Now, I was playing around on my new MacBook Pro and only half paying attention when the commercial started. But the over-emphatic announcer caught my attention. Without looking up from my laptop, I commented to Mr. RM about the "James Brolin School of Acting" quality of the voiceover. (The James Brolin School of Acting tag is a fond moniker we've given to any example of tin pan alley, obvious or just plain bad thespianism. No offense intended to James Brolin, but it was based on a few poor examples of his acting that we've witnessed in the past, but that's just our opinion.)
The ad was full of enthusiastic declarations about the amazing features of the product, delivered with such gusto that one would believe this item is the be-all and end-all of the lighting world! The greatest thing since the electric lightbulb! Truly, this spot could almost be mistaken for a parody of those "seen on TV" ads, but it's for real. And then, without warning, the announcer made the astounding declaration that this particular lantern was made with "genuine metal". GENUINE METAL! WTF? Mr. RM and I immediately stopped and looked at each other, and then burst out laughing. Genuine metal? Seriously? What other kind of metal is there?
In defense of the copywriter, I'll grant that there probably are many products made from plastic embellished to look like metal, but the exuberance with which the statement was made was completely over the top and comedically ridiculous. Or maybe it was just us. I don't know. Here's a link to the spot... I'll let you be the judge. (The metal magic happens at 1:17.)
On top of the genuine metal claim, the lantern also features an "authentic antique dome"... whatever that is. Have they recycled the dome part from old lanterns? Other versions of this spot say "authentic shatterproof dome" instead of "authentic antique dome"... I wonder which version is the the "legally approved claim" version? The mind boggles.
Apparently, this ad has been around since last summer, but somehow we'd never seen it in the monkey cage. At any rate, we might be late to the party, but we got a solid chuckle out of it! Maybe you will too. I think they may carry these at some big box retailers now too, so feel free to run out and buy yourself one! Be sure to let me know if it lights up the night for ya, and lasts 10,000 hours.

## [INFORMATION PROVIDED]
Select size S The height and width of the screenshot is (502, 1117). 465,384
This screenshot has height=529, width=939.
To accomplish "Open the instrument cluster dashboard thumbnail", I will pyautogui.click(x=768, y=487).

## [EXERCISE DIRECTIONS]
Retype the passage about the lantern commercial above, between "The ad was full" and "metal is there?", inclusive.

## [RESPONSE FOR THIS EXERCISE]
The ad was full of enthusiastic declarations about the amazing features of the product, delivered with such gusto that one would believe this item is the be-all and end-all of the lighting world! The greatest thing since the electric lightbulb! Truly, this spot could almost be mistaken for a parody of those "seen on TV" ads, but it's for real. And then, without warning, the announcer made the astounding declaration that this particular lantern was made with "genuine metal". GENUINE METAL! WTF? Mr. RM and I immediately stopped and looked at each other, and then burst out laughing. Genuine metal? Seriously? What other kind of metal is there?